These: Die negativen Auswirkungen der Finanzkrise sind in der öffentlichen Meinung überrepräsentiert. Tonangebend sind hierzulande bürgerliche Medien, wozu auch immer sie sich selbst bekennen mögen. Es gibt kein Massenmedium der Arbeiterklasse. In die anklingende Verachtung mischt sich nun dezente Schadenfreude, denn die bürgerliche Zielgruppe hat anlässlich der Finanzkrise ihre Schäfchen nicht ins Trockene, sondern geradewegs zum Abdecker gebracht. Nun ist das Theater groß. Man tut überrascht, dass die jahrelange Völlerei nun plötzlich zum Herzinfarkt führte.

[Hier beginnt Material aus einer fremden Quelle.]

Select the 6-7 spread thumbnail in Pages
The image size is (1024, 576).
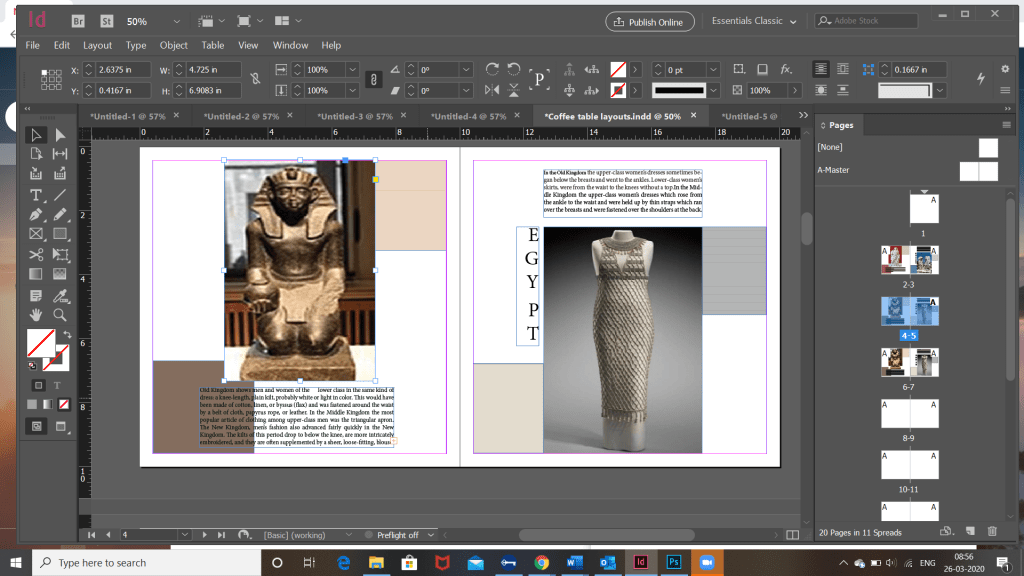(x=909, y=362)
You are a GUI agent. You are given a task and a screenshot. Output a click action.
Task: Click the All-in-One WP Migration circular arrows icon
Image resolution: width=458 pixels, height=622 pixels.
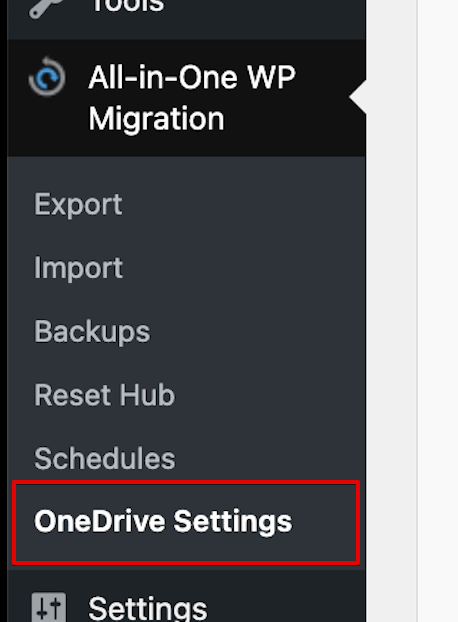47,77
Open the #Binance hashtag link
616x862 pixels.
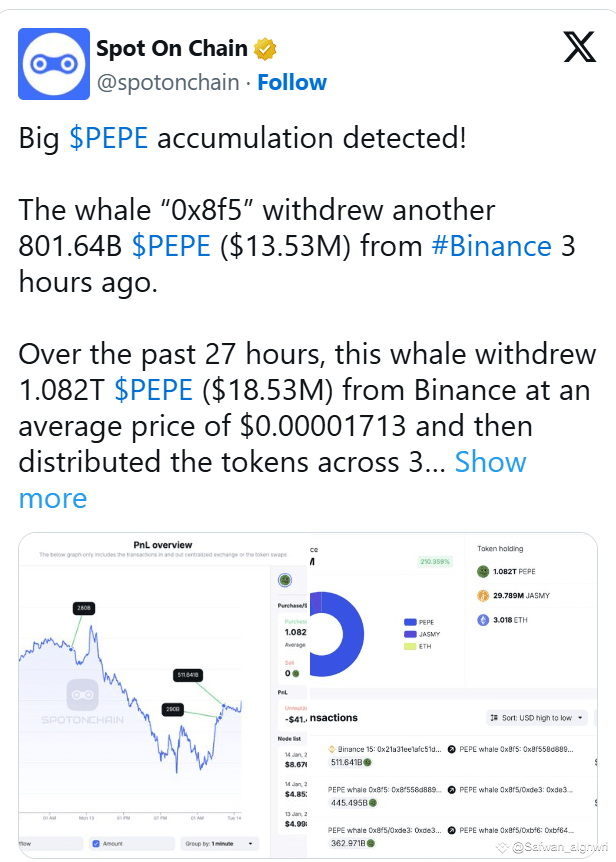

Deshalb sollen die positiven Auswirkungen der Krise nicht unberücksichtigt bleiben:
Sogar ein Abbau der Staatsverschuldung erscheint dank der Krise möglich. Werden Banken verstaatlicht (sicher die HRE, möglicherweise auch die Commerzbank), kommt der Staat auch in den Genuss der Aktiva, inklusive der Forderungen gegen die Bund, Länder und Gemeinden. Einige Milliarden sollten sich so ausbuchen lassen.
Bleibt nur die Frage zu klären, was mit den ganzen faulen Wertpapieren passieren soll, derentwegen die Geldinstitute das Zeitliche segnen. Auch dafür habe ich schon eine Idee: Wie wärs mit einer Versteigerung an private Investoren? Da lässt sich gewiss mehr erlösen, als wenn man die Papiere wieder auf den dahinsiechenden internationalen Kapitalmarkt wirft.